DIRECTIONS:
Of all the entries below, retype only the lines from the one with "DPC (134, 2528)" through the one with "Recall (596, 2328)", exactly as they appear.
*** Opening of EXTRACTED MATERIAL ***
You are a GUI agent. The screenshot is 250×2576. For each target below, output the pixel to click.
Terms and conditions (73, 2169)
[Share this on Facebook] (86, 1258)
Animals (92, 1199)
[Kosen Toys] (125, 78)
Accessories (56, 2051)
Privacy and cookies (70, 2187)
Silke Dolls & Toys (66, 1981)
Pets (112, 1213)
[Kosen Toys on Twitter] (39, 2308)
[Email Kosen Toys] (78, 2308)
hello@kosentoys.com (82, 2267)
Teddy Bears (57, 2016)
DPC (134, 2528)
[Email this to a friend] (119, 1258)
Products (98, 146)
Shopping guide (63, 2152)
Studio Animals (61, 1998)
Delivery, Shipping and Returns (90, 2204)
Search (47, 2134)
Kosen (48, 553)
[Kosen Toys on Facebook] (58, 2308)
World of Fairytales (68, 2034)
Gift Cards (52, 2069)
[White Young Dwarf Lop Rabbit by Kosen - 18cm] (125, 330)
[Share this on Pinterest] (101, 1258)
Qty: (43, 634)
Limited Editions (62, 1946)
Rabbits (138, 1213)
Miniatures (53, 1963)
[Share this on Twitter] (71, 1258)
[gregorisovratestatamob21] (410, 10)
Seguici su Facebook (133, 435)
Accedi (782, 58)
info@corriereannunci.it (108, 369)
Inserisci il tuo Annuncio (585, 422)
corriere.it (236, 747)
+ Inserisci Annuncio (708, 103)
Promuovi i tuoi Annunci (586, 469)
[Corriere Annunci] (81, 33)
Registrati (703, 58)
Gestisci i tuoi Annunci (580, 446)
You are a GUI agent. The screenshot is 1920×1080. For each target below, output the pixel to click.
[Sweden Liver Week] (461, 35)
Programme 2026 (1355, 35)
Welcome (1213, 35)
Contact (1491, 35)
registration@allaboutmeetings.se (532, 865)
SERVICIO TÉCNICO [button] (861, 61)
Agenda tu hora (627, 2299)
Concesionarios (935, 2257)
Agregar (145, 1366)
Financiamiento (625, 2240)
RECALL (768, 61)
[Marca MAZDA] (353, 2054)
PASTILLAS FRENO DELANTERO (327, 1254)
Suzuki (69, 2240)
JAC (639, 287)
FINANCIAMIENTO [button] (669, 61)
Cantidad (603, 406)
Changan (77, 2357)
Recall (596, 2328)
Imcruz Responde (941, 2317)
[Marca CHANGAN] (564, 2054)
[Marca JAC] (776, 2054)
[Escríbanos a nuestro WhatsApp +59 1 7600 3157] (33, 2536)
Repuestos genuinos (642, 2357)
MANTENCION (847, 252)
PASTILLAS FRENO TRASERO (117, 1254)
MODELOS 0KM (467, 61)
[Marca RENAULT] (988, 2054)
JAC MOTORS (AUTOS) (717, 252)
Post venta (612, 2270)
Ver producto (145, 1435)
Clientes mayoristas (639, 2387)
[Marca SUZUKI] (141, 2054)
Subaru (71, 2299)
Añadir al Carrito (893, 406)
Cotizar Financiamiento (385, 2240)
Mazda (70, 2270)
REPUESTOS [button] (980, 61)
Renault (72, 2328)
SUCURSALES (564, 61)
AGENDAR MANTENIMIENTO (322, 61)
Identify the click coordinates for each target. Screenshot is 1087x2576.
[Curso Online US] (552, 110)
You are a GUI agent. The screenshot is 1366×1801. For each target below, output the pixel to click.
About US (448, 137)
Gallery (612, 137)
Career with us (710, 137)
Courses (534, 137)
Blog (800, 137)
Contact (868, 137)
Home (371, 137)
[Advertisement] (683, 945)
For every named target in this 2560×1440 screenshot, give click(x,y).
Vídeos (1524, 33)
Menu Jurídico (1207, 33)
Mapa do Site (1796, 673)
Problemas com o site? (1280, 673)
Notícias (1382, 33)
*** Close of EXTRACTED MATERIAL ***
SOLUTION TO THE EXERCISE:
DPC (134, 2528)
[Email this to a friend] (119, 1258)
Products (98, 146)
Shopping guide (63, 2152)
Studio Animals (61, 1998)
Delivery, Shipping and Returns (90, 2204)
Search (47, 2134)
Kosen (48, 553)
[Kosen Toys on Facebook] (58, 2308)
World of Fairytales (68, 2034)
Gift Cards (52, 2069)
[White Young Dwarf Lop Rabbit by Kosen - 18cm] (125, 330)
[Share this on Pinterest] (101, 1258)
Qty: (43, 634)
Limited Editions (62, 1946)
Rabbits (138, 1213)
Miniatures (53, 1963)
[Share this on Twitter] (71, 1258)
[gregorisovratestatamob21] (410, 10)
Seguici su Facebook (133, 435)
Accedi (782, 58)
info@corriereannunci.it (108, 369)
Inserisci il tuo Annuncio (585, 422)
corriere.it (236, 747)
+ Inserisci Annuncio (708, 103)
Promuovi i tuoi Annunci (586, 469)
[Corriere Annunci] (81, 33)
Registrati (703, 58)
Gestisci i tuoi Annunci (580, 446)
You are a GUI agent. The screenshot is 1920×1080. For each target below, output the pixel to click.
[Sweden Liver Week] (461, 35)
Programme 2026 (1355, 35)
Welcome (1213, 35)
Contact (1491, 35)
registration@allaboutmeetings.se (532, 865)
SERVICIO TÉCNICO [button] (861, 61)
Agenda tu hora (627, 2299)
Concesionarios (935, 2257)
Agregar (145, 1366)
Financiamiento (625, 2240)
RECALL (768, 61)
[Marca MAZDA] (353, 2054)
PASTILLAS FRENO DELANTERO (327, 1254)
Suzuki (69, 2240)
JAC (639, 287)
FINANCIAMIENTO [button] (669, 61)
Cantidad (603, 406)
Changan (77, 2357)
Recall (596, 2328)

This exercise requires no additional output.